» **HOW TO COMPLETE THIS TASK**: Please transcribe the data that follows exactly, from its first line through the line that contains "Given: Click the WebOké.si logo".

[Stored items]
***
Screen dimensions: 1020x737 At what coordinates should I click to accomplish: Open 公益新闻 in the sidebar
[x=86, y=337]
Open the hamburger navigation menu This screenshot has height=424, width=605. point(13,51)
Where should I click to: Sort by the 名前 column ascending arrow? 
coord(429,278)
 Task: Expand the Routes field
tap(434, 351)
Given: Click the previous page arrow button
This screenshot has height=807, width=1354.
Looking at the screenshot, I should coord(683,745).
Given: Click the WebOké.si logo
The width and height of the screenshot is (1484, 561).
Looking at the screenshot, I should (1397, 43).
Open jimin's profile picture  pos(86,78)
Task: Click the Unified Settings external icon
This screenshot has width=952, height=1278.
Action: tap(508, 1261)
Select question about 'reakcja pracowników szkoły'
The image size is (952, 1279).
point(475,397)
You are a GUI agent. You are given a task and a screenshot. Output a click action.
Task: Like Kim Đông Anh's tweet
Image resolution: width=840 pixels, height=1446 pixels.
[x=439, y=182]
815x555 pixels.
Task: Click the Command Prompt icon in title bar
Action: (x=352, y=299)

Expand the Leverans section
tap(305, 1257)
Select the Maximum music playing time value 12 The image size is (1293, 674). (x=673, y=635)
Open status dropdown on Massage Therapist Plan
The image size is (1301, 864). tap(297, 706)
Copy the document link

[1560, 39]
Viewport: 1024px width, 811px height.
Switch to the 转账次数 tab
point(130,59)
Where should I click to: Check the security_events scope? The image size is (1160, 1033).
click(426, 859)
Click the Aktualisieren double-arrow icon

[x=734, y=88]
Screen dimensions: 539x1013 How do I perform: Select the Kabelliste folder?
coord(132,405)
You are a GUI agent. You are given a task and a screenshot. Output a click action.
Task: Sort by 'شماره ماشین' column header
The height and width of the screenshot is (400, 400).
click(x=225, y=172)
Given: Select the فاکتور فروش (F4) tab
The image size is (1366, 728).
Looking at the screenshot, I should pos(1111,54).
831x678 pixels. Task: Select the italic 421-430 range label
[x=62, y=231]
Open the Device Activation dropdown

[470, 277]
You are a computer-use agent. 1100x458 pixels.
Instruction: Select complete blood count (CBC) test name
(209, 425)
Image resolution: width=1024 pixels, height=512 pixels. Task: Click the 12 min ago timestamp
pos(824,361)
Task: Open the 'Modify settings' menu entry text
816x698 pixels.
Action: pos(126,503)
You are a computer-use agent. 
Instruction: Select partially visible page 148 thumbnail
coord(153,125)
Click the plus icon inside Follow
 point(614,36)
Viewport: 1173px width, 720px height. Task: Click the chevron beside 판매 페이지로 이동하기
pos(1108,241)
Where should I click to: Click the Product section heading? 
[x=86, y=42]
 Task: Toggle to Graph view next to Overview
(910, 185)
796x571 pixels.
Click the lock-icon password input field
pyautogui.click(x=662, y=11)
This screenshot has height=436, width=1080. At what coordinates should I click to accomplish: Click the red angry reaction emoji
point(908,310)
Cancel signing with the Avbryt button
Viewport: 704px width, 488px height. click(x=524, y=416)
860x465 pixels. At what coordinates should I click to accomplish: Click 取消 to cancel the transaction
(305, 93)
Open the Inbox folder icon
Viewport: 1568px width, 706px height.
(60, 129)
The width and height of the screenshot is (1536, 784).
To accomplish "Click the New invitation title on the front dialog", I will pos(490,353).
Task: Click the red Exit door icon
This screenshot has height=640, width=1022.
***
» **EXPECTED ANSWER**:
Screen dimensions: 1020x737 At what coordinates should I click to accomplish: Open 公益新闻 in the sidebar
[x=86, y=337]
Open the hamburger navigation menu This screenshot has height=424, width=605. point(13,51)
Where should I click to: Sort by the 名前 column ascending arrow? 
coord(429,278)
 Task: Expand the Routes field
tap(434, 351)
Given: Click the previous page arrow button
This screenshot has height=807, width=1354.
Looking at the screenshot, I should coord(683,745).
Given: Click the WebOké.si logo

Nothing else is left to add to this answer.